How does TCP avoids congestion?

Answer 4

• Slow start by gradually adapting the congestion window
• Usage of Receive Window allows client to adapt to processing power

Question 5

What are the parameters of the sliding window?

Answer 5

• Acknowledged Bytes
• Sent but non-acknowledged bytes
• Total size of bytes which can be sent without having an acknowledgement

Question 6

What is the optimal TCP window size?

Answer 6

For the highest possible throughput, it is important that the transmitter is not forced to stop sending by the sliding window protocol earlier than one round-trip delay time (RTT). The limit on the amount of data that it can send before stopping to wait for an acknowledgment should be larger than the bandwidth-delay product of the communications link. If it is not, the protocol will limit the effective bandwidth of the link.

Comment: This is particulary important for high bandwidth / high latency connections. By using the right value the whole connection can be used before data is processed and acknowledged.

Question 7

How does the congestion avoidance algorithm work?

Answer 7

The congestion window is increased quadratically until the sshtresh is reached.

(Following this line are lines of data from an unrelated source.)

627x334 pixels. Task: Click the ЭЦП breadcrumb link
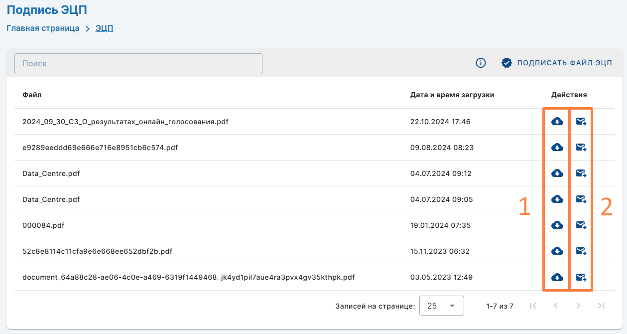[104, 28]
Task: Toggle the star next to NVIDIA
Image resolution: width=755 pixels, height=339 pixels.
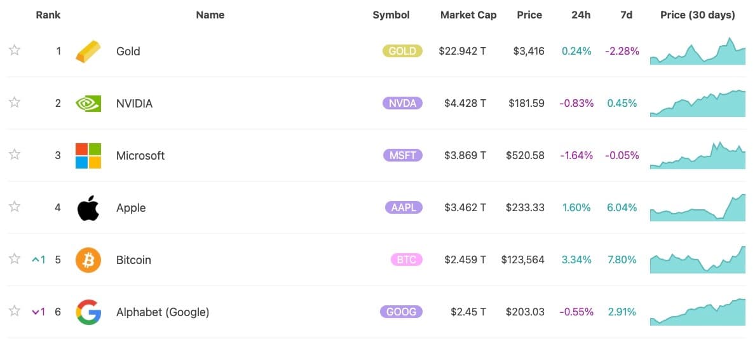Action: pyautogui.click(x=15, y=102)
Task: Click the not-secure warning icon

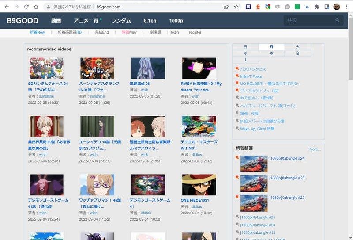Action: click(48, 7)
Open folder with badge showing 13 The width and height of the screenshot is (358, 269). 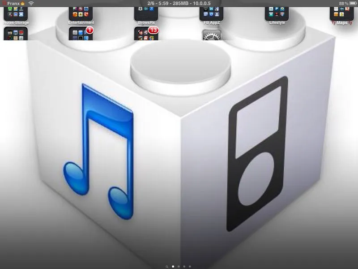coord(146,34)
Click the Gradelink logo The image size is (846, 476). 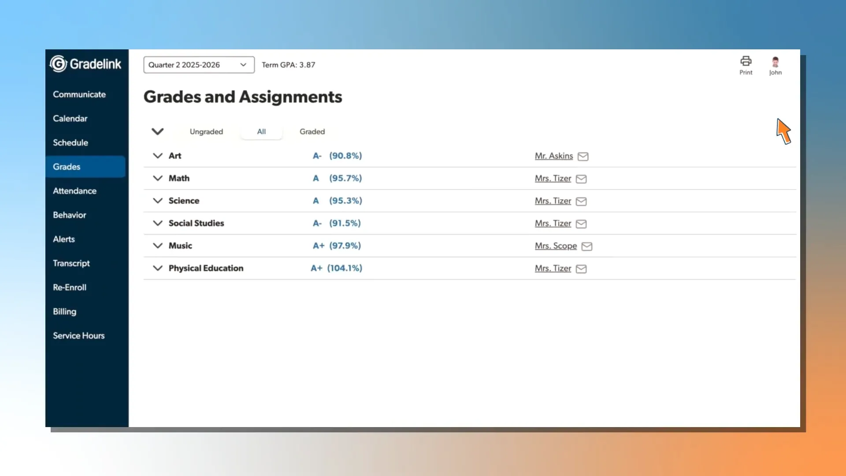(x=85, y=63)
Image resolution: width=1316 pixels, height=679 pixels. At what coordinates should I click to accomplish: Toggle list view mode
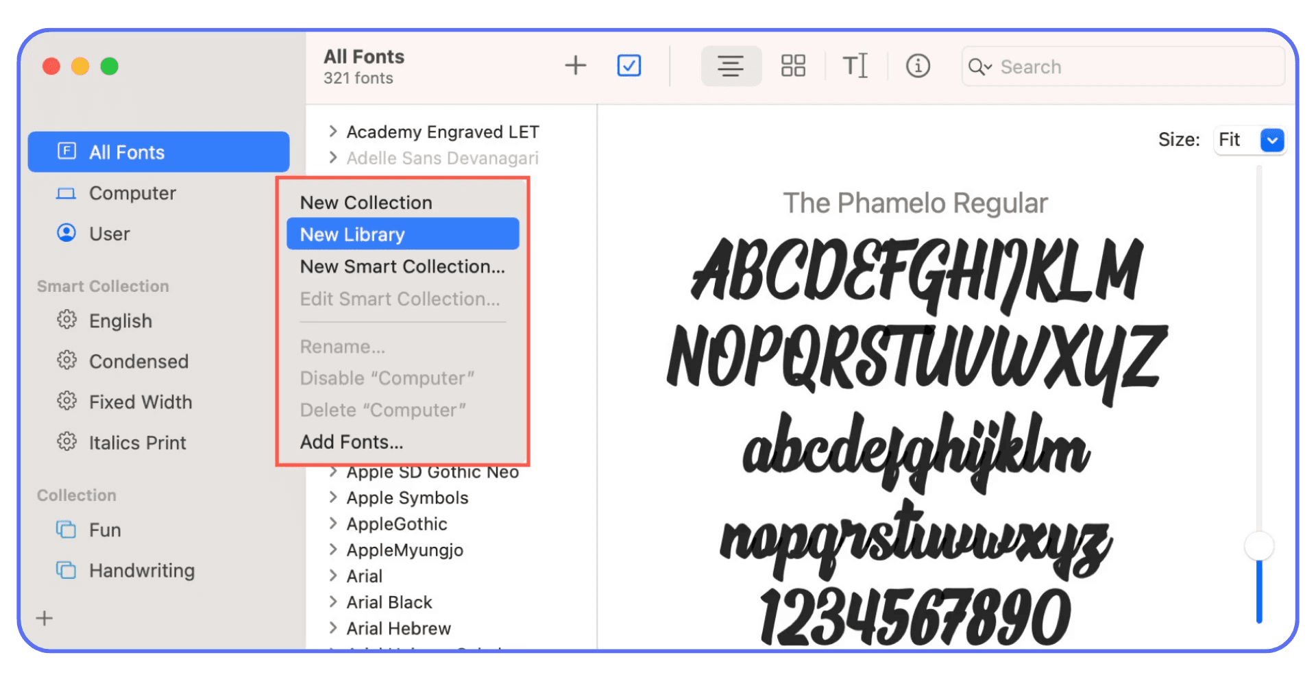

After that the window is increased linearly.

Question 8

How does the “Fast Recovery” process work?

Answer 8

Three acknowledgments for a packet initiate a fast recovery process. The congestion window is set to half of the sshtresh allowing a temporary inflation.

Question 9

What is the MSS (Maximum Segment Size) of TCP?

Answer 9

Total amount of bytes a TCP segment can contain in terms of payload data without packet overhead

Question 10

How is SRTT (Smoothed Round-Trip Time) calculated?

Answer 10

mu_0 = R_0

sig_0 = 0.5 R_0

mu_i = (1 - a) mu_{i-1} + a R_i

sig_i = (1 - b) sig_{i-1} + b |mu_i - R_i|

SRTT = SRTT + max(G, 4 x RTTVAR)

Question 11

What is the relationship between TCP Maximum Segment Size and IP datagram size?

Answer 11

TCP segments will be packaged into IP datagrams. As we saw in the section on IP, datagrams have their own size limit issues: the matter of the maximum transmission unit (MTU) of an underlying network. If a TCP segment is too large, it will lead to an IP datagram is too large to be sent without fragmentation. Fragmentation reduces efficiency and increases the chances of part of a TCP segment being lost, resulting in the entire segment needing to be retransmitted.

The solution to these two competing issues was to establish a default MSS for TCP that was as large as possible while avoiding fragmentation for most transmitted segments. This was computed by starting with the minimum MTU for IP networks of 576. All networks are required to be able to handle an IP datagram of this size without fragmenting. From this number, we subtract 20 bytes for the TCP header and 20 for the IP header, leaving 536 bytes. This is the standard MSS for TCP.